Can you write out, word for word, the listing lines from the one containing "Task: Click the Context lightbulb icon" through the one containing "The height and width of the screenshot is (1453, 2576).", with both of those lines included?

**PROVIDED DATA:**
|---|

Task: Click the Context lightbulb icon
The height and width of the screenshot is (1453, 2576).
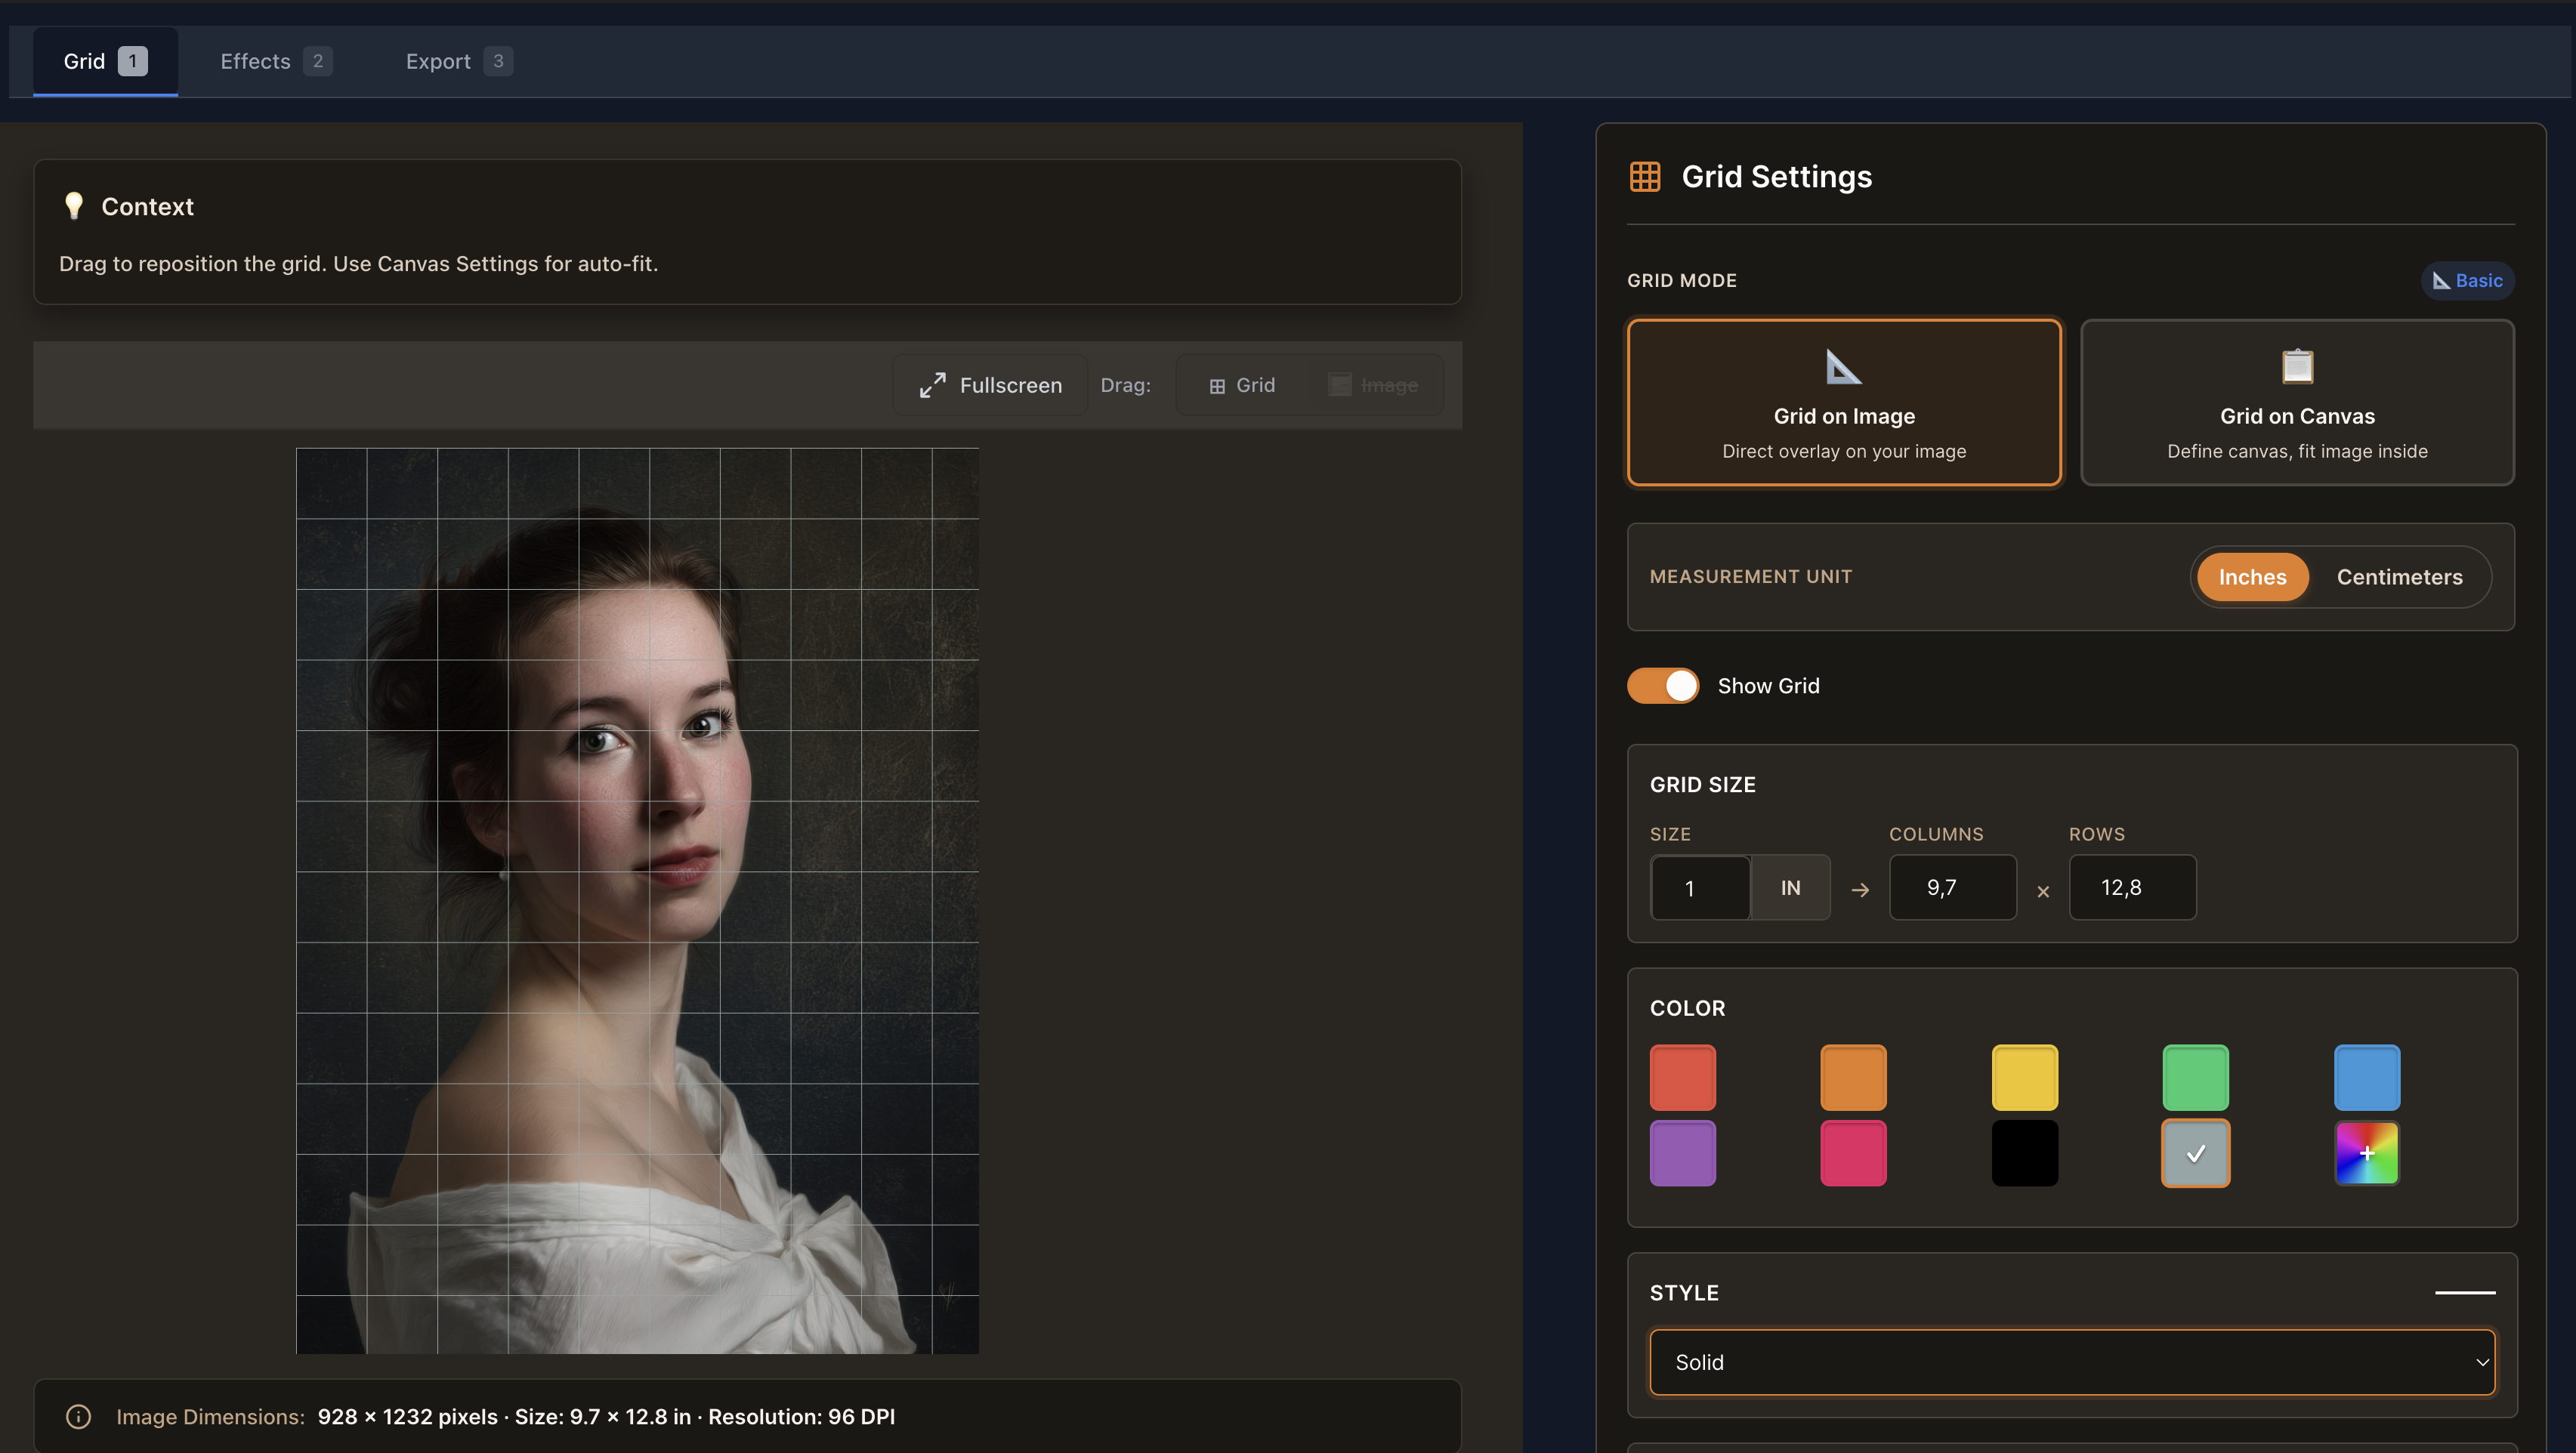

|---|

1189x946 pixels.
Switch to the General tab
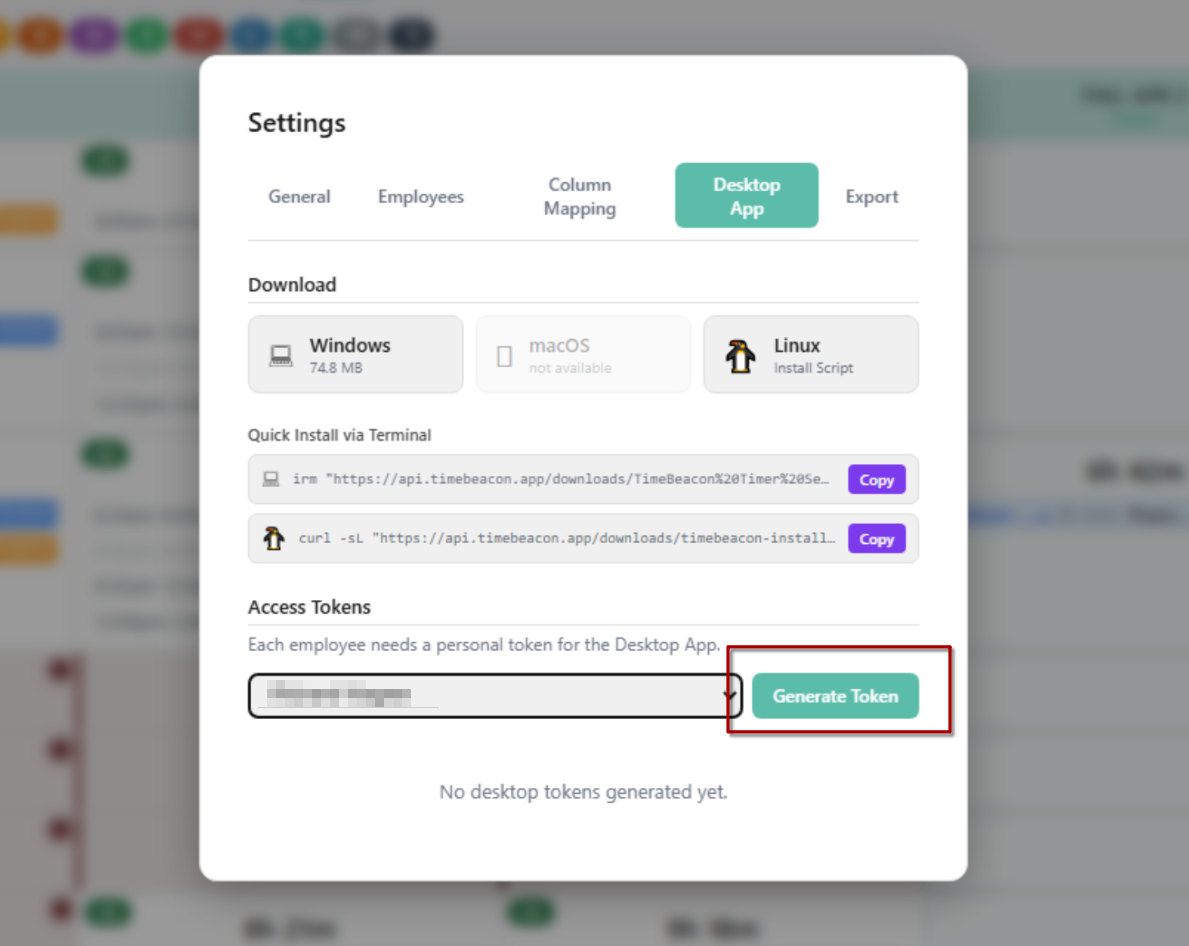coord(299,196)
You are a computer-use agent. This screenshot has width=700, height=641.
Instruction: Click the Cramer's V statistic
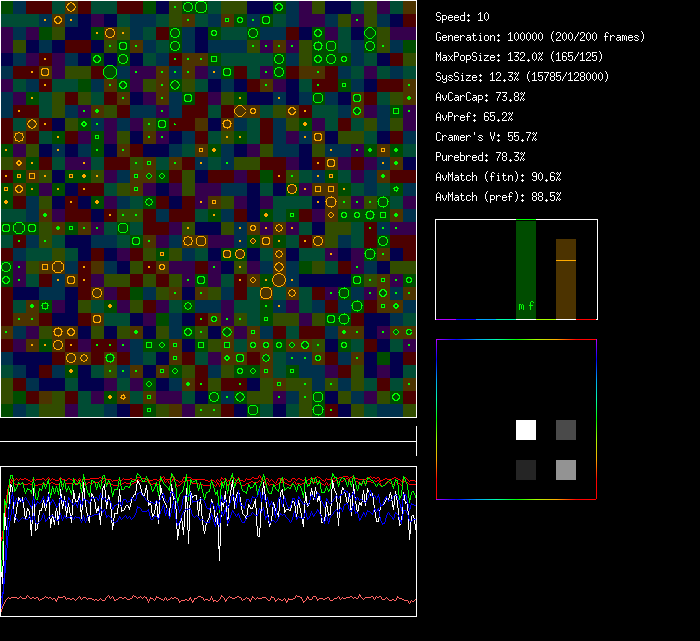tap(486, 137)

|---|

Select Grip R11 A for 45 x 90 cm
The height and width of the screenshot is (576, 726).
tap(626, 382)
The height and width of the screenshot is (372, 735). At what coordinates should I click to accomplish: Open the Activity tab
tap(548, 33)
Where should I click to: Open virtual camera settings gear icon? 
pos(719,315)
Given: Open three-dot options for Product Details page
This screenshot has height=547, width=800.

|---|

**ANSWER TO THIS TASK:**
Task: Click the Context lightbulb icon
The height and width of the screenshot is (1453, 2576).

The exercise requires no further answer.